Is Health Care a Right?
As Congress drags its feet on repealing Obamacare, Senators Ted Cruz (R-TX) and Bernie Sanders (I-VT) took a primetime slot on CNN to debate the healthcare law’s future. The debate focused largely around the fallout of Obamacare and possible replacement reforms moving forward, but also brought to light a fundamental question often lost in the largely healthcare debate–is health care a right?
Liberal activists, nowadays clothed in pink hats, have taken to the streets with their poster board signs to declare their rights–birth control, abortion, college, and health care. Bernie Sanders championed this approach during the debate “If you are an American, you are guaranteed health care as a right.”
Unfortunately, a lot of the confusion surrounding the question at hand stems from incorrect definitions. Health care is, in fact, not a human right, but all humans have the right to access health care – a point Sen. Cruz elegantly made during the debate. Our inalienable rights exist wholly apart from government, and no government can take them away. The Declaration of Independence expresses those rights as “life, liberty and the pursuit of happiness.” The Bill of Rights then specifies ways in which the government must protect those rights, leaving us free from government coercion.

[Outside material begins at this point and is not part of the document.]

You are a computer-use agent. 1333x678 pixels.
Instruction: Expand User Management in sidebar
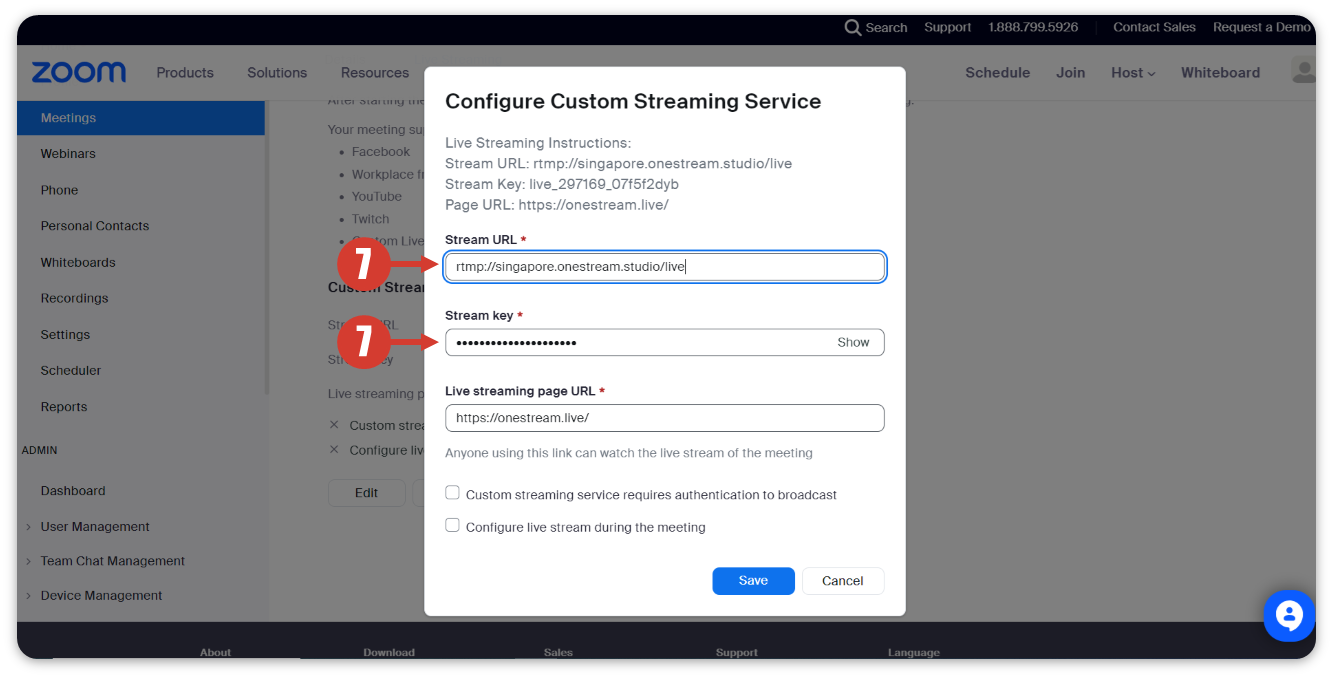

Through this proper understanding, government exists not as the source of rights, but to secure them. Liberals justify the right to universal health care by arguing it is a necessary condition to life, liberty, and happiness. But then why stop at health care? Extending this logic mandates the government provide food to sustain life or guns for self-defense.
In order to provide universal health care, the government must violate the actual rights of others by determining what doctors perform which services at what cost. In essence, this is what Obamacare has done. It has redistributed individual wealth, mandated insurance companies, businesses, and individuals buy a specific product, and regulated the costs of those products.
The distinction between the right to access health care free from government coercion and the right to health care must be understood. The former continues in the tradition of rights as understood at the founding of America. The logic of the latter devolves quickly to a government powerful enough to grant unlimited rights under the guise of compassion while legitimately violating the liberty secured by our Constitution.